La secretaria de Estado estadounidense, Condoleezza Rice, instó el sábado a Rusia y a Georgia a ponerse de acuerdo respecto a los denominados "conflictos congelados" de Abjasia y Osetia del Sur. "Creo que hemos dejado claro a ambas partes que deben prevalecer las cabezas frías en este asunto", dijo Rice. Los líderes de Osetia del Sur y de Abjasia, que proclamaron la independencia de Georgia hace más de una década, reiteraron ayer su negativa a buscar un acuerdo con Tiflis, que había amenazado con usar la fuerza para establecer de nuevo "la integridad del país".

El presidente ruso, Vladimir Putin, también ofreció su visión sobre el tema a los líderes de la Unión Europea en Finlandia. Durante el pasado viernes, dijo que Georgia "provocará un baño de sangre si busca recuperar el control de las regiones por medios militares".

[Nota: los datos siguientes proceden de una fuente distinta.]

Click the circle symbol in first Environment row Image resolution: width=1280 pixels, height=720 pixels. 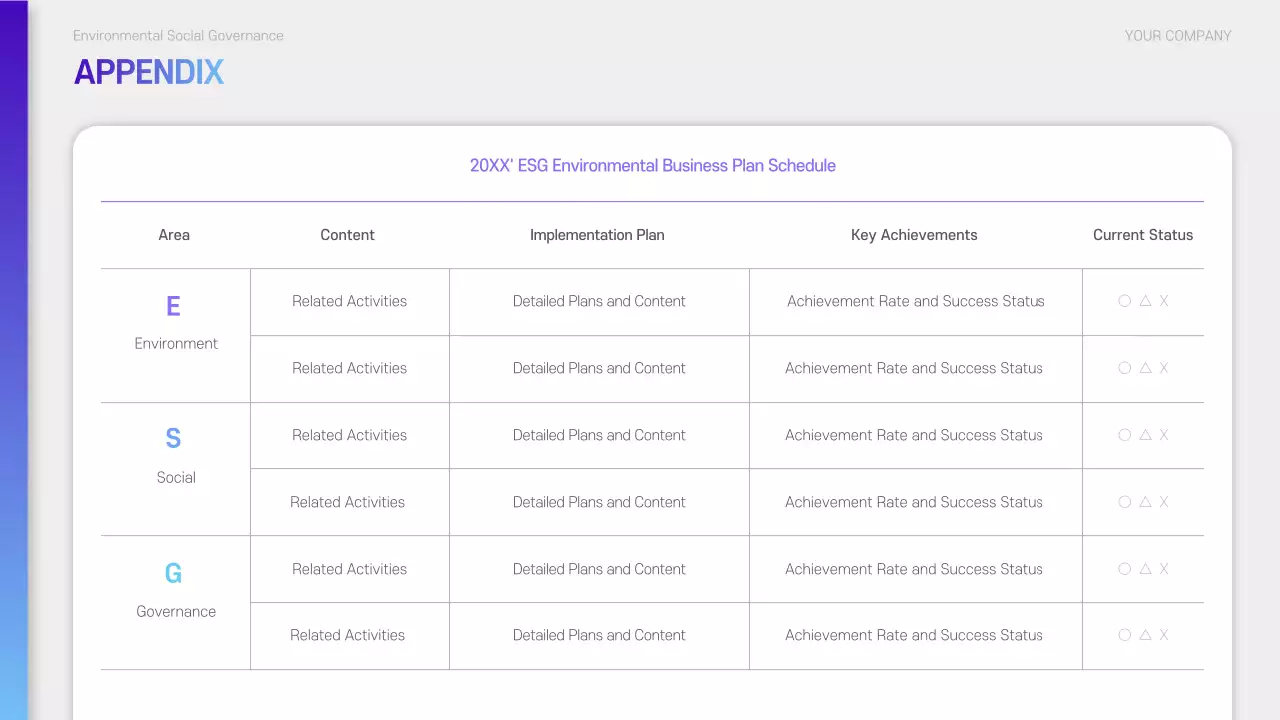1124,301
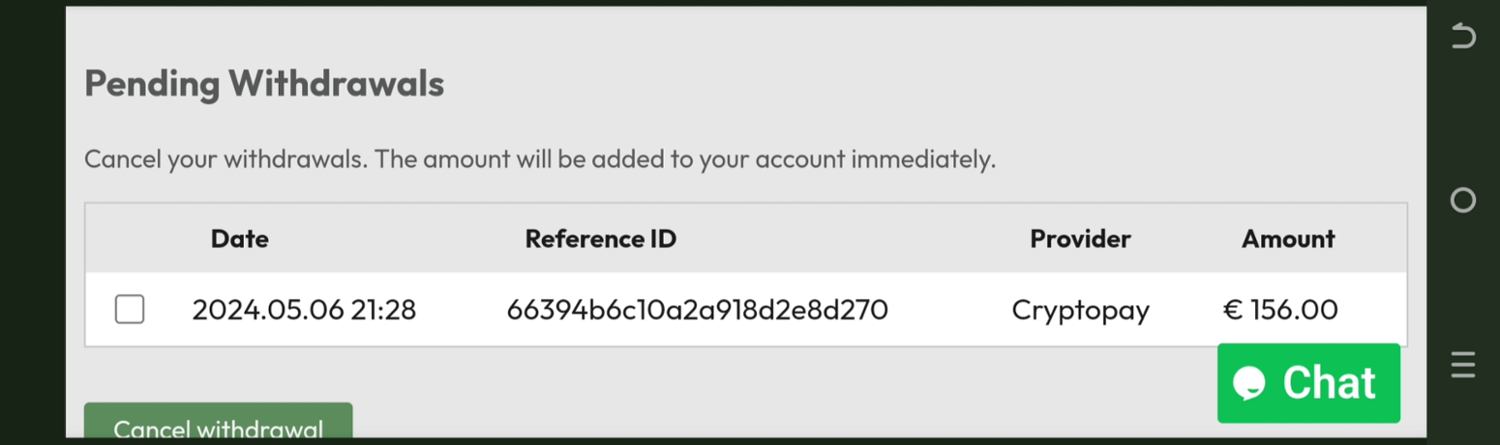Image resolution: width=1500 pixels, height=445 pixels.
Task: Open recent apps via three-line icon
Action: tap(1463, 365)
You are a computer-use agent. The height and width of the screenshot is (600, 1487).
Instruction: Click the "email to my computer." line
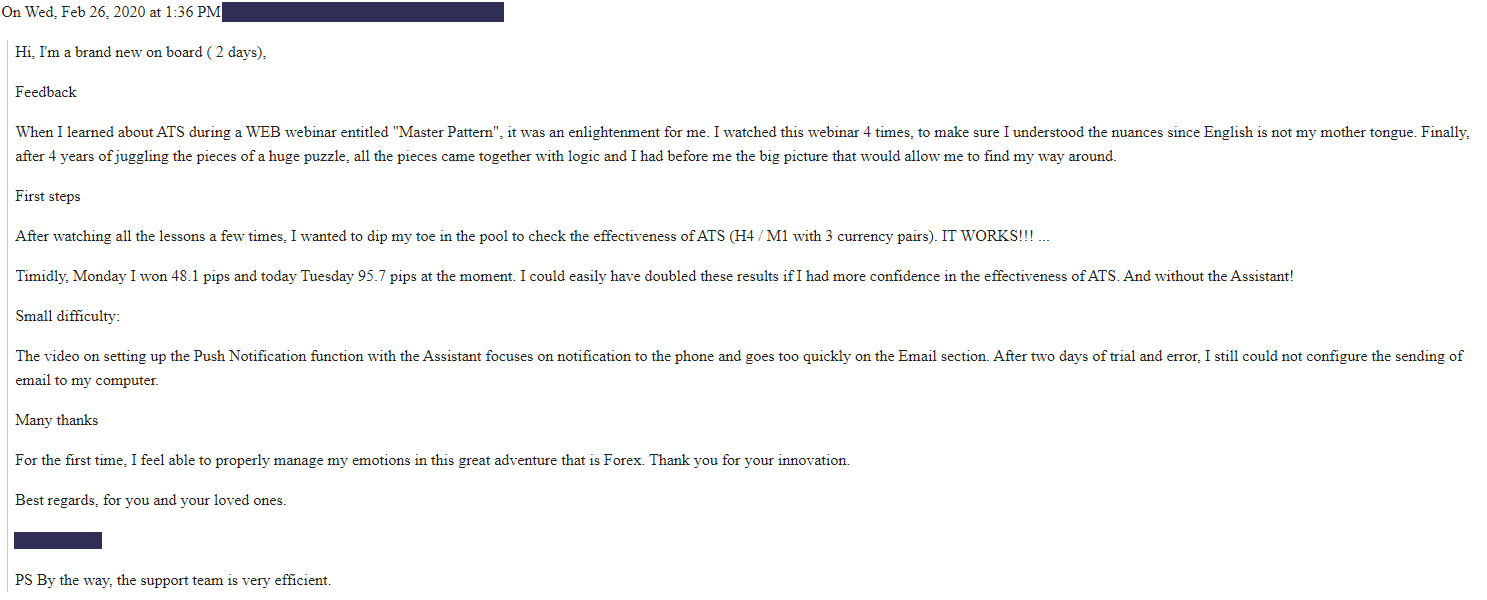87,380
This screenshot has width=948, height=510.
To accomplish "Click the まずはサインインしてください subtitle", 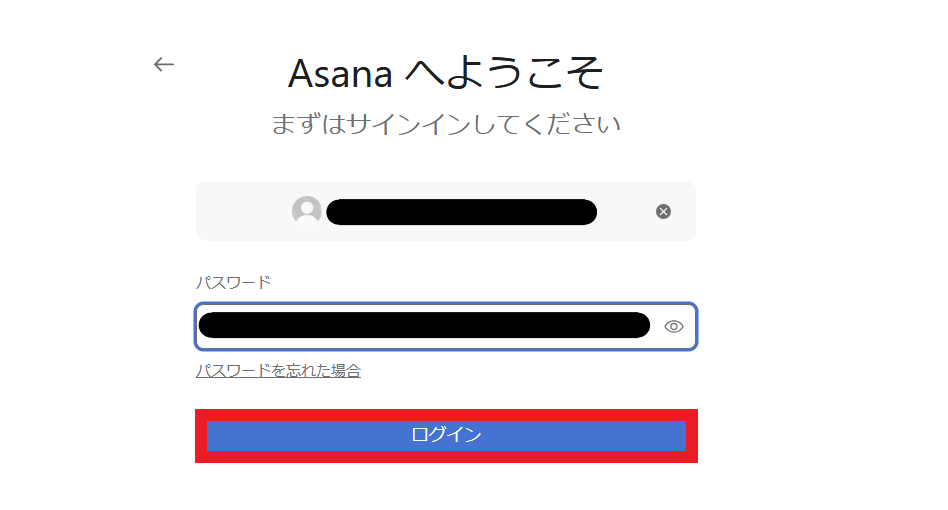I will pyautogui.click(x=445, y=125).
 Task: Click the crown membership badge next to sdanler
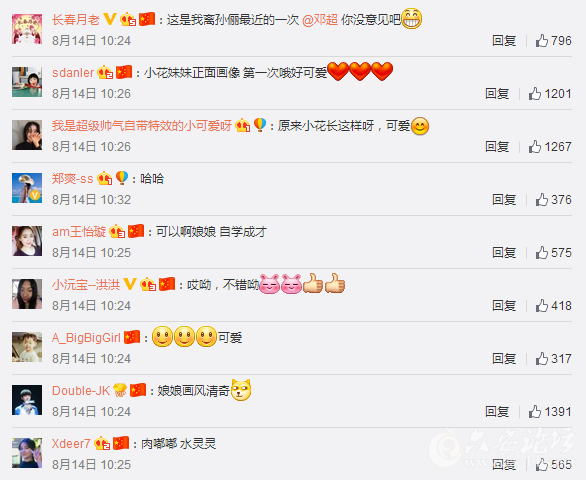tap(105, 72)
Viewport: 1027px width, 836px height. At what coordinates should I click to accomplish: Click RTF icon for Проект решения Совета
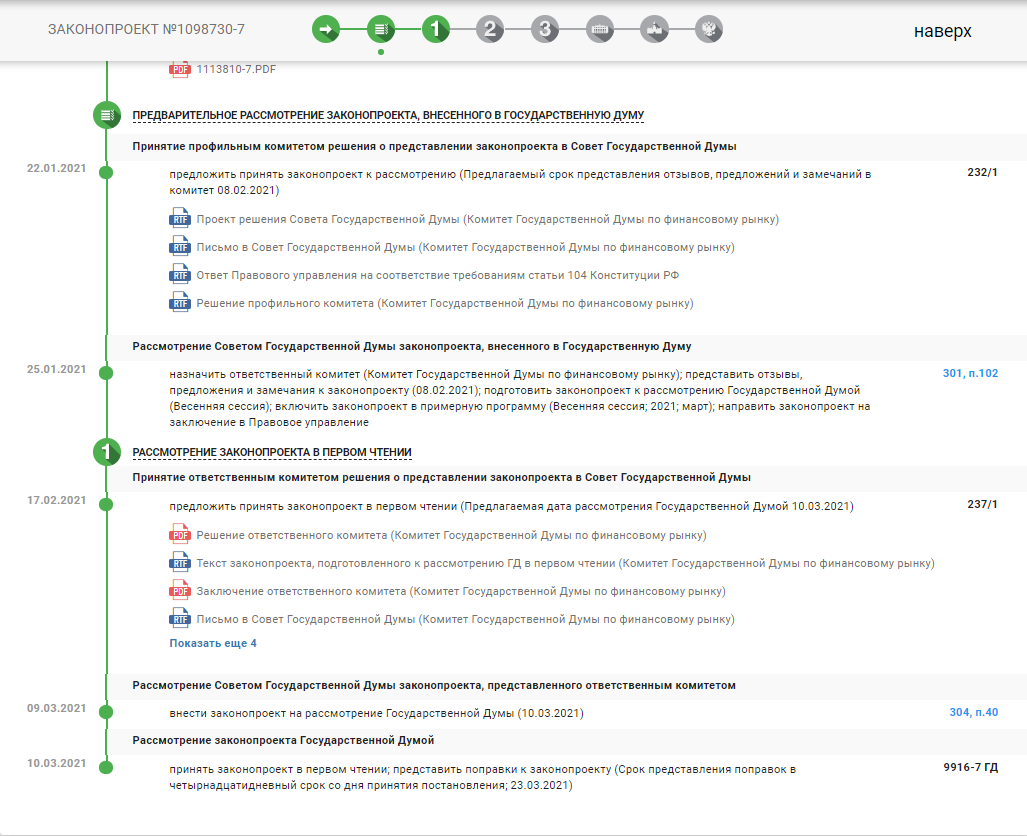tap(180, 219)
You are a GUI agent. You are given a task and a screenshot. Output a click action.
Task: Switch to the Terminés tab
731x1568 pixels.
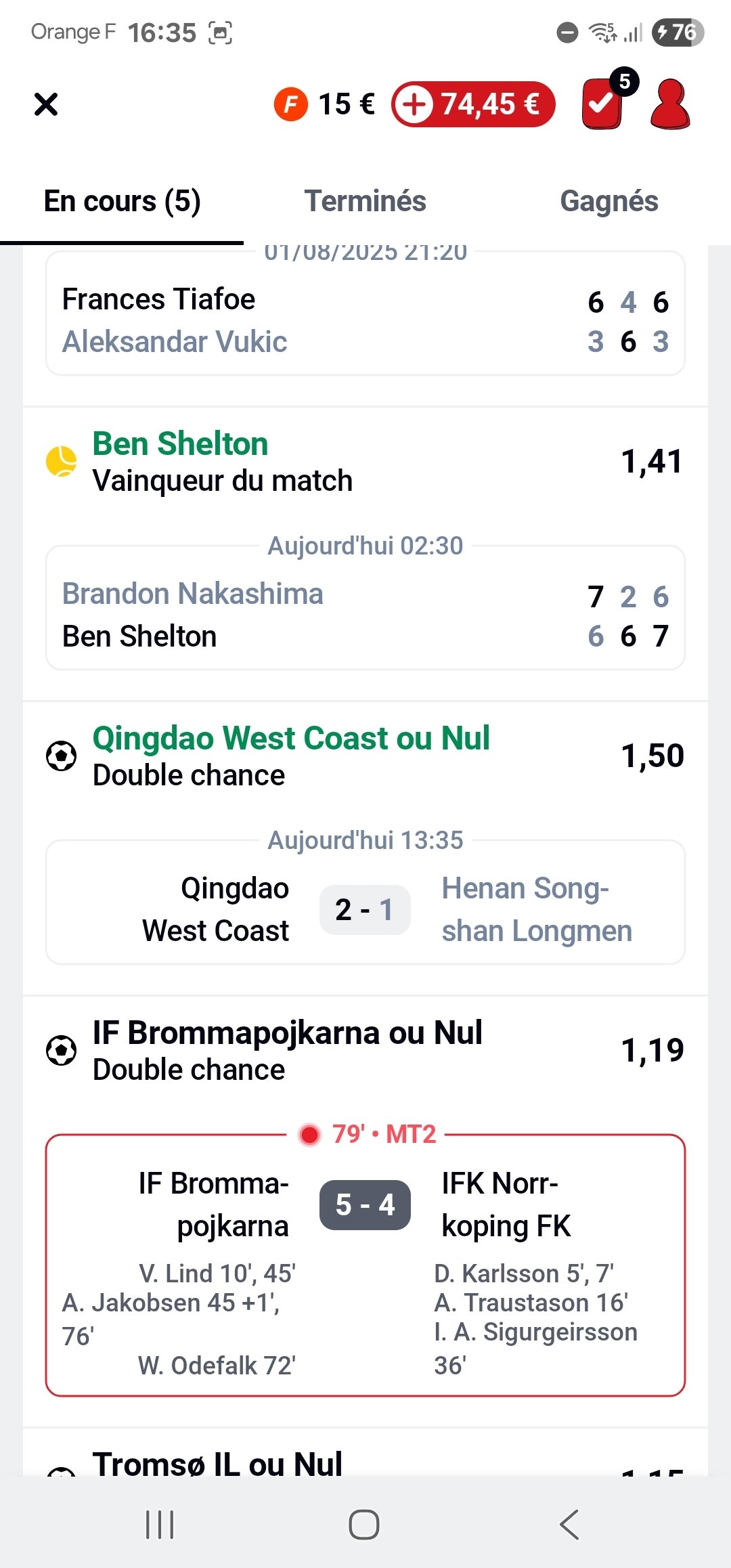coord(365,201)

El interés de Washington hacia Georgia tiene dos objetivos: controlar el tránsito de las riquezas energéticas del mar Caspio y consolidar la presencia militar estadounidense en la región, que tradicionalmente ha sido zona de interés para Moscú. El papel geopolítico de Georgia aumentó cuando Estados Unidos comenzó a invertir en la construcción del oleoducto desde Bakú, capital de Azerbaiyán, hasta la terminal del puerto turco de Ceyhan, pasando por Georgia. Este proyecto garantiza a Georgia más de 800 millones de euros en inversiones.